Multitasking secrets of RNA-binding

There are hundreds of RNA-binding proteins in an entire human genome. They regulate turnover and fixing in place of many thousands of RNA molecules within cells. They are crucial in maintaining normal cell function. Any defects in RNA-binding proteins can lead to disease.

For example, RNA-binding proteins are overexpressed in many human cancers. Mutations in some are linked to neurologic and neurodegenerative disorders such as ALS — amyotrophic lateral sclerosis. "Understanding the fundamental properties of this class of proteins is very relevant," says Elizabeth Gavis, the Damon B. Pfeiffer PhD, professor of Molecular Biology and Director of Undergraduate Studies in the department of Molecular Biology at Princeton University.

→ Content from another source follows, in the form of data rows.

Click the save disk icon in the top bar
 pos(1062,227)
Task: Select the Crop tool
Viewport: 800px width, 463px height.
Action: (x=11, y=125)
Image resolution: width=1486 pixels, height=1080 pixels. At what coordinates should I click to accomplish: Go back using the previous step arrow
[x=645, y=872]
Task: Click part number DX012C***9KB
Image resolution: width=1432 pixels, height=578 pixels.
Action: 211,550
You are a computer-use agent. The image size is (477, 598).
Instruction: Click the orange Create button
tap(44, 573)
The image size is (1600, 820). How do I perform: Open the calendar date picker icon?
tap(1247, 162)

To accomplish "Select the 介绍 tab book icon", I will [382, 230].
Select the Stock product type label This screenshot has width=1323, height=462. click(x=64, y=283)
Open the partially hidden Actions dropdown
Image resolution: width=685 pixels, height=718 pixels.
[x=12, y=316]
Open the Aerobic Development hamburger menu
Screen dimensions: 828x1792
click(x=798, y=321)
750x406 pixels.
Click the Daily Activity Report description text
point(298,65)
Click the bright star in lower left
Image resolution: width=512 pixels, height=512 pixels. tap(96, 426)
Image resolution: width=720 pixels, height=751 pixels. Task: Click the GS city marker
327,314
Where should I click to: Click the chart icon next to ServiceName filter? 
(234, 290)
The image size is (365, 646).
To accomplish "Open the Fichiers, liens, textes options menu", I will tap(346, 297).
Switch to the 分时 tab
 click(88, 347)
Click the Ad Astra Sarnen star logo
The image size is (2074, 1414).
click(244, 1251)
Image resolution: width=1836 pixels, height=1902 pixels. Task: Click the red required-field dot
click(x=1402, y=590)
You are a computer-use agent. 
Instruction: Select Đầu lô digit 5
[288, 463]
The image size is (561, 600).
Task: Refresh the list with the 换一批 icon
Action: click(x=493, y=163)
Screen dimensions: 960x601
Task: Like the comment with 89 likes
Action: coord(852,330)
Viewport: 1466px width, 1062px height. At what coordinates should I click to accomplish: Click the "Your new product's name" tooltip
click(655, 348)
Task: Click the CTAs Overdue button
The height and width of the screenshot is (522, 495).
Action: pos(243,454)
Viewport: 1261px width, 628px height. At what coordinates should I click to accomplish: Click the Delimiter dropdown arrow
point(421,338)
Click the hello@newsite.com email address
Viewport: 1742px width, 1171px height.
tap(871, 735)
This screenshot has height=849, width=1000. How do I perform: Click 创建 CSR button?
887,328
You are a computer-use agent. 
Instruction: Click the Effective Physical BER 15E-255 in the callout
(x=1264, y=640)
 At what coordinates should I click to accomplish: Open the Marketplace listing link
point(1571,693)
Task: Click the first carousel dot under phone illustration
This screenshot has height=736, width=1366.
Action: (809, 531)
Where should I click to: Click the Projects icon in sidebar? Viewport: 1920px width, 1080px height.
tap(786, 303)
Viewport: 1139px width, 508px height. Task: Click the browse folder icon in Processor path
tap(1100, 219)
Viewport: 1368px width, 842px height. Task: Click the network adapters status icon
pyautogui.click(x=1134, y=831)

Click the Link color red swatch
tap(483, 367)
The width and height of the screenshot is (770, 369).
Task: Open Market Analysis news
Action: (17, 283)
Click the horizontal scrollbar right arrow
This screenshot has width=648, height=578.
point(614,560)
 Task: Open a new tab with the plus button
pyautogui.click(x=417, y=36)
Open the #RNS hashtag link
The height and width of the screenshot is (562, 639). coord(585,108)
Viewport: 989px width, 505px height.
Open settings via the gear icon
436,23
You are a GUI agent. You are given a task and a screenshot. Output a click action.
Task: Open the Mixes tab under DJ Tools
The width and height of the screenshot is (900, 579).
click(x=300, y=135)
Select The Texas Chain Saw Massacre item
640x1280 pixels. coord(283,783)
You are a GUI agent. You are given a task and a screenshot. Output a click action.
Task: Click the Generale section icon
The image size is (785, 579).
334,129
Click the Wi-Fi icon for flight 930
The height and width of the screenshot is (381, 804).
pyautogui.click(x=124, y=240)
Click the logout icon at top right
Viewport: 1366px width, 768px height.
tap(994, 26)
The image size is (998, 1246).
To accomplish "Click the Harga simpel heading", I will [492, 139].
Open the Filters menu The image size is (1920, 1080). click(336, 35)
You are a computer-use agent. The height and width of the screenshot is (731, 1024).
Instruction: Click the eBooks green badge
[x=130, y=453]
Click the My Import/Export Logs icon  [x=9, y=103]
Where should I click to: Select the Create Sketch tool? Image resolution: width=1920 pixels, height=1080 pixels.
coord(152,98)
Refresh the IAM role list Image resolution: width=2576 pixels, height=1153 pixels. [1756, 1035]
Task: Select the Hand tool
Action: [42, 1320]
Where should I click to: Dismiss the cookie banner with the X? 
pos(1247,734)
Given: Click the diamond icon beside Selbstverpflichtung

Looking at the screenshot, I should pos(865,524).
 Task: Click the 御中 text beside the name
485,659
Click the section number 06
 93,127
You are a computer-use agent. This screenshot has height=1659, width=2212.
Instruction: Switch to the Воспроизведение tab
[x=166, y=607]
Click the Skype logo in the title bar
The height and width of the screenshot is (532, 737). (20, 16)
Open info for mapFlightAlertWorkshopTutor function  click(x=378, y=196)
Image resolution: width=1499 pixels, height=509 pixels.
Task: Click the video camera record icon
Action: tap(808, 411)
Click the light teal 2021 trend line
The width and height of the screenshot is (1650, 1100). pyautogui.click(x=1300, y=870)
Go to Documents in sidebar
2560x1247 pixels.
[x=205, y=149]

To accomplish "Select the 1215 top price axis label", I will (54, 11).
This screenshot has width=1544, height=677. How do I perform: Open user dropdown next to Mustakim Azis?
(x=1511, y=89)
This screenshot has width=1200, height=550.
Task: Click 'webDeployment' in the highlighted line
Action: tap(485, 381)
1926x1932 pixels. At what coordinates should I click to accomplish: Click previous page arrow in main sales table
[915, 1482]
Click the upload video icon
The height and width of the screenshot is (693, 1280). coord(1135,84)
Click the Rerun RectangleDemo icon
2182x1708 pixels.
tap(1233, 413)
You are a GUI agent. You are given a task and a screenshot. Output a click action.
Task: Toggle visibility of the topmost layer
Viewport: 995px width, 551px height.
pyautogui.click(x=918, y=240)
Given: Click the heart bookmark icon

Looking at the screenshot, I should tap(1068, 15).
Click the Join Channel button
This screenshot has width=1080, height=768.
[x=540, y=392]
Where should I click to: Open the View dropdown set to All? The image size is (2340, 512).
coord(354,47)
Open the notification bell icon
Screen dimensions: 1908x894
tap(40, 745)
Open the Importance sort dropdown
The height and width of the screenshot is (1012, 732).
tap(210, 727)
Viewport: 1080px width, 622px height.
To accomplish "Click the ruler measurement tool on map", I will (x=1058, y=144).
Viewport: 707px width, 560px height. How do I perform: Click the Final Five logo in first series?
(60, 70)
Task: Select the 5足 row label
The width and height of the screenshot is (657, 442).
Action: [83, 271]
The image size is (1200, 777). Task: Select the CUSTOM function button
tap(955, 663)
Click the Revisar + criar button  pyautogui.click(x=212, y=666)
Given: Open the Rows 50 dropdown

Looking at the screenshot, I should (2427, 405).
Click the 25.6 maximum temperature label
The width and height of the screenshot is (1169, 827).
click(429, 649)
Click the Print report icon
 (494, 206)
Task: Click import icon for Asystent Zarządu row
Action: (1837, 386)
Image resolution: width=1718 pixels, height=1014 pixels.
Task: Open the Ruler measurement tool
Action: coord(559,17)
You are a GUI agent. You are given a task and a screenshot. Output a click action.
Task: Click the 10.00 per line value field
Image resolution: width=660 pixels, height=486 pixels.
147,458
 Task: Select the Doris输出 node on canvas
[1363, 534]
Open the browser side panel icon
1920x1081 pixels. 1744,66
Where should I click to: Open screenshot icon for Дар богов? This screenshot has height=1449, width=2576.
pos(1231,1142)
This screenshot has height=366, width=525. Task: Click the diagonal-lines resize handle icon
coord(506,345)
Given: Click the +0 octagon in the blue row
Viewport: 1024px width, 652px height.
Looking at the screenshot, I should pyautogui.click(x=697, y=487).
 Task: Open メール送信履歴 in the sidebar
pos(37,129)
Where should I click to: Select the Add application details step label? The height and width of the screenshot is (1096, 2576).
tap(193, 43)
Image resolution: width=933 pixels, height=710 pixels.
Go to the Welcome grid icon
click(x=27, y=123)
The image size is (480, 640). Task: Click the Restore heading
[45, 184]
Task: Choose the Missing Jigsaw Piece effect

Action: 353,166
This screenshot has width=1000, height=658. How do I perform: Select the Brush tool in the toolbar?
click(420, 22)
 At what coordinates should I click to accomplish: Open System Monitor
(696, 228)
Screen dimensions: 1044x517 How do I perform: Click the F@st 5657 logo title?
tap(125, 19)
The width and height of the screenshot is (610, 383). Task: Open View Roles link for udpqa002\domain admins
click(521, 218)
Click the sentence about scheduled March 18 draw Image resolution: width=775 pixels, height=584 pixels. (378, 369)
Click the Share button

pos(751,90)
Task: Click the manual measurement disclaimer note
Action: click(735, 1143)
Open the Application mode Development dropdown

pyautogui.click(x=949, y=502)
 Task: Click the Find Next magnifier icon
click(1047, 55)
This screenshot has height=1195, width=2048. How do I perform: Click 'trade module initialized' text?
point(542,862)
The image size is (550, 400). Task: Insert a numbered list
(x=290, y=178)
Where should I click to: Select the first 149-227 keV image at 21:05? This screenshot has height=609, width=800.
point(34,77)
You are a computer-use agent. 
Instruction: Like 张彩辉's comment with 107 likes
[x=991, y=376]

RNA-binding proteins also control
the translation of RNA into proteins.

Researchers from Princeton University and the National Institute of Environmental Health Sciences have now discovered how a fruit fly protein binds and regulates two different types of RNA sequences. The study, published in the journal Cell Reports, helps explain how various RNA-binding proteins are able to perform so many different functions within a cell.

Gavis and her colleagues followed a protein called Glorund (Glo), an RNA-binding protein that functions during fruit fly development. Glo was originally identified by its ability to repress translation of an RNA molecule called Nanos into a protein found in fly eggs. In the process of translation, messenger RNA (mRNA) is decoded by a ribosome, a structure existing outside the nucleus of a cell, in order to produce a specific amino acid chain — a polypeptide. A polypeptide chain is made up of a large number of amino-acid residues all bound together into a chain to form part, or the entire protein molecule. That molecule later must fold to become an active protein that can function within a cell. A stable pairing must occur between the 4 different elements making up the rungs of DNA — between guanine and cytosine, adenine and thymine. But in RNA, the pairing is between adenine and uracil. By binding to a Nanos RNA structure made up of uracil and adenine, Glo prevents production of the Nanos protein normally found at the front of the embryo, enabling the fly's head to form.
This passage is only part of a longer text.